All records, exactly as written, minus the pictures: copy them out.

-----

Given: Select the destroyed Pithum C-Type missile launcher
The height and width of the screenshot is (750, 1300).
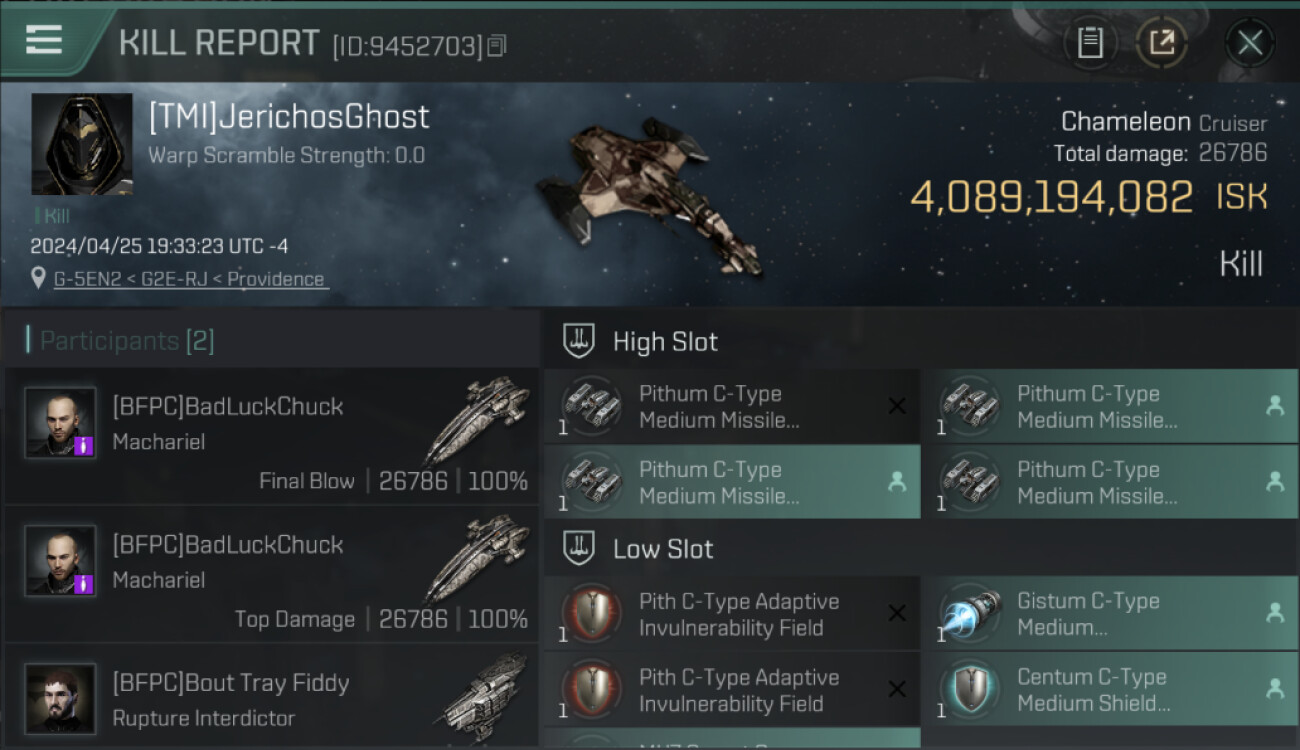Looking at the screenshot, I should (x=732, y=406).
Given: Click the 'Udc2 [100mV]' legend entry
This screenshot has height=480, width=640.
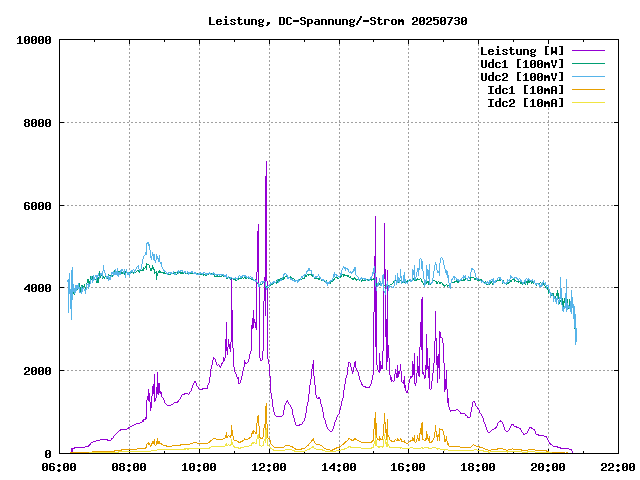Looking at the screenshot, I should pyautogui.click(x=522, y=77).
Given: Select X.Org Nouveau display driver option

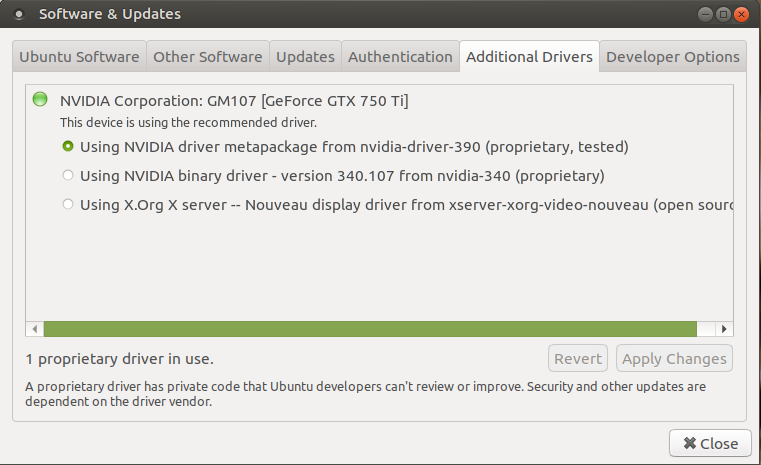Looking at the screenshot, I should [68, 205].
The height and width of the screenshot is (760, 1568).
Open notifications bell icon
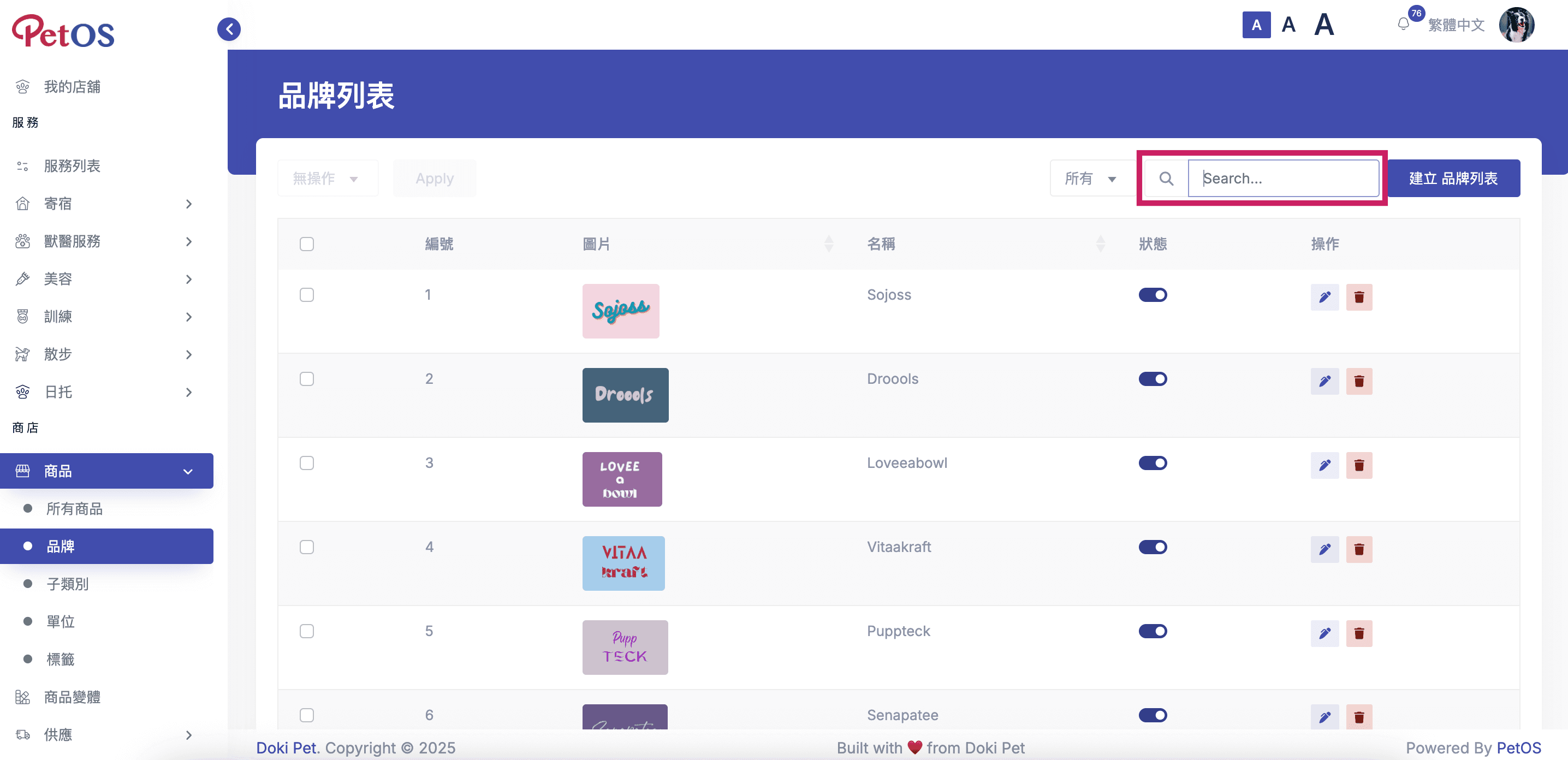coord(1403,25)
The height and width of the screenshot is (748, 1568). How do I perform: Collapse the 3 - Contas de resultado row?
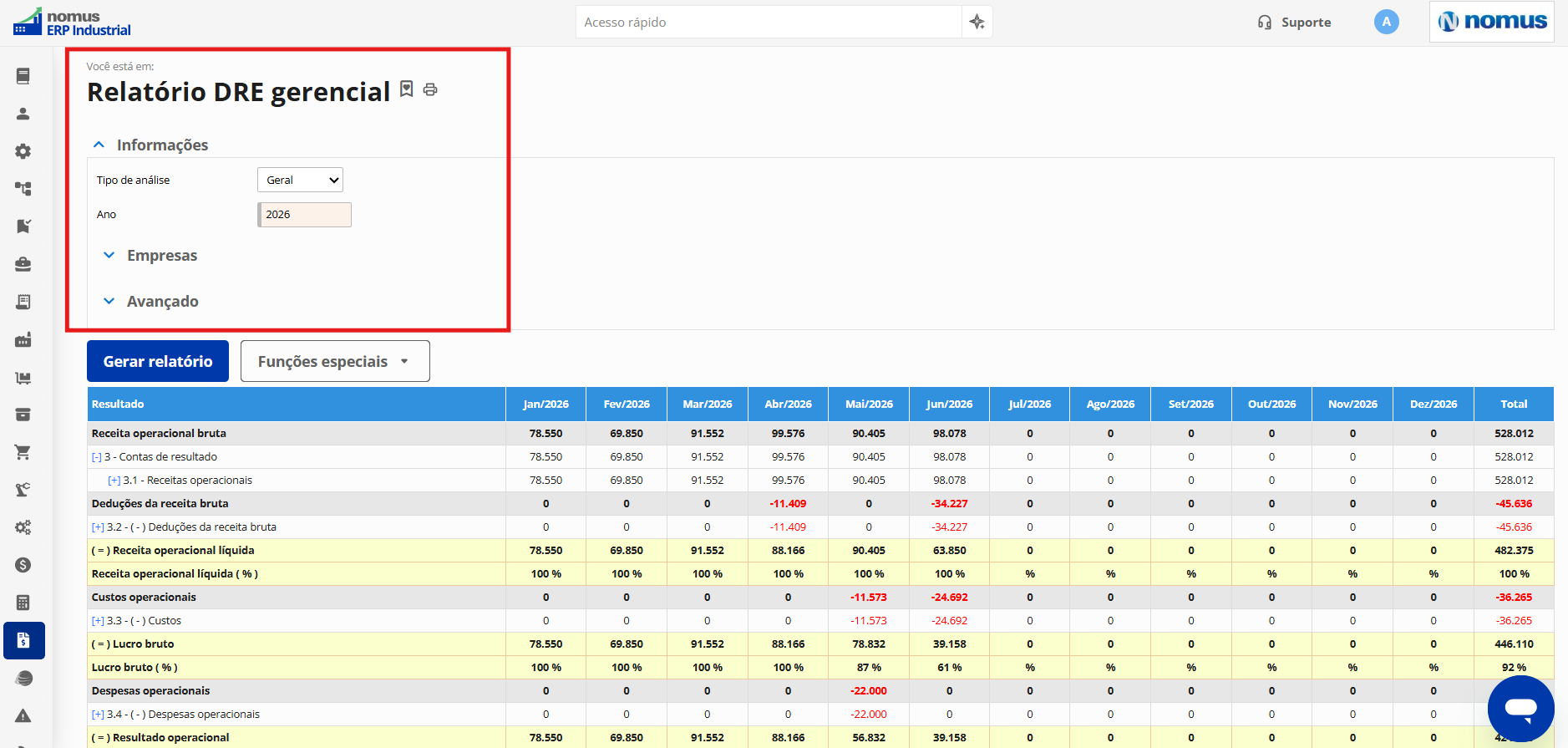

-----

* Completed task:
Given: Select the destroyed Pithum C-Type missile launcher
The height and width of the screenshot is (750, 1300).
Looking at the screenshot, I should (x=732, y=406).
Given: Click the 'Udc2 [100mV]' legend entry
This screenshot has height=480, width=640.
Looking at the screenshot, I should pyautogui.click(x=522, y=77).
Given: Select X.Org Nouveau display driver option

Looking at the screenshot, I should [68, 205].
The height and width of the screenshot is (760, 1568).
Open notifications bell icon
coord(1403,25)
The height and width of the screenshot is (748, 1568). How do I perform: Collapse the 3 - Contas de resultado row?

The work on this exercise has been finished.